Tertullian is able to allegorize the preferred connection between flesh and soul. The bride is the flesh and the bridegroom is the soul, led together by the spirit. Note the gender identification of flesh and spirit; it is based on a social hierarchy of male and female, not the grammatical gender of the two words. The flesh can be summoned again, just as Adam was summoned by God at creation. The body will be complete and perfect, even containing the genitalia, which will have no possible purpose in the resurrection body. They were important for the purposes of excreting in this life, necessary for the health of the body. Same with the teeth, they were necessary in this life for eating and have no future purpose. But they will be retained in the future body, not because the reconstructed world will have sexuality or eating but because the body would look peculiar without them.76 Thus, at the end of his life when Tertullian became a Montanist, an apocalyptic movement which expected the end of the world immediately, he took his notions of fleshly resurrection with him into apocalypticism. Indeed, anyone who starts from Stoic principles can end up in apocalypticism because Stoicism itself posited that the world would end in fire, an ekpyrosis. Certainly Tertullian would have interpreted Stoicism as most consonant with the Biblical tradition in this respect.
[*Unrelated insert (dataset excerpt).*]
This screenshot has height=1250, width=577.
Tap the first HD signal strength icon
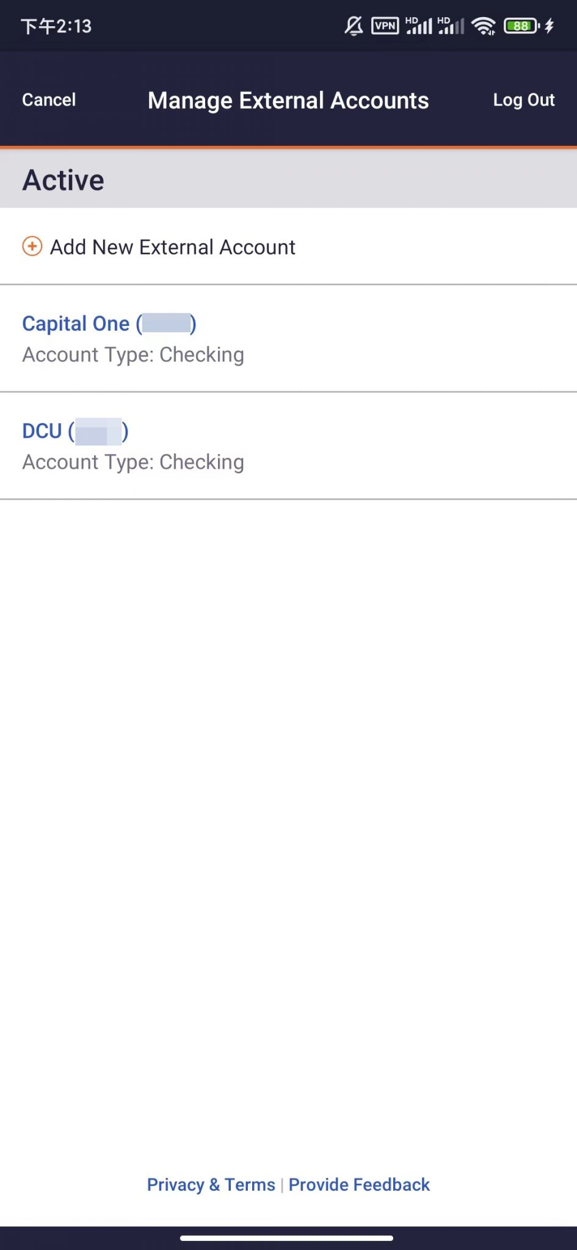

Tertullian decides that the resurrection body will be like the angels (Res., 62). The importance of this statement is not in the identity between the two but in the immortalizing of the perfected believer. The emphasis on the fleshly nature of the resurrection is a mark of the importance of this early battle between Gnosticism and orthodoxy over the nature of the body. We have seen that this is just as certainly an argument over human identity, gender, and transcendent significance. Behind it, the nature of the believer’s responsibility regarding martyrdom was being expressed as well.

THE ALEXANDRIAN SCHOOL

Clement of Alexandria and Origen, forming an Alexandrian school that was deeply influenced by Philo Judaeus and Hellenistic Jewish philosophy, attempt a very different kind of synthesis between the two cultures. Though Clement preceded Tertullian, it is more convenient to treat him together with Origen for that reason. It is the two seemingly mutually exclusive doctrines of immortality of the soul and resurrection of the body that are the most illuminating battlefield for the Alexandrian fathers. Clement’s treatise on the resurrection is lost and was, no doubt, “heretical” from the perspective of more “orthodox” eyes. But we should see it as an attempt to combine the two doctrines in such a way as to build the truth of one upon the other, instead of seeing in them obvious clash and mutual disconfirmation. That is the dominant strategy of the Alexandrian writers from Philo forward.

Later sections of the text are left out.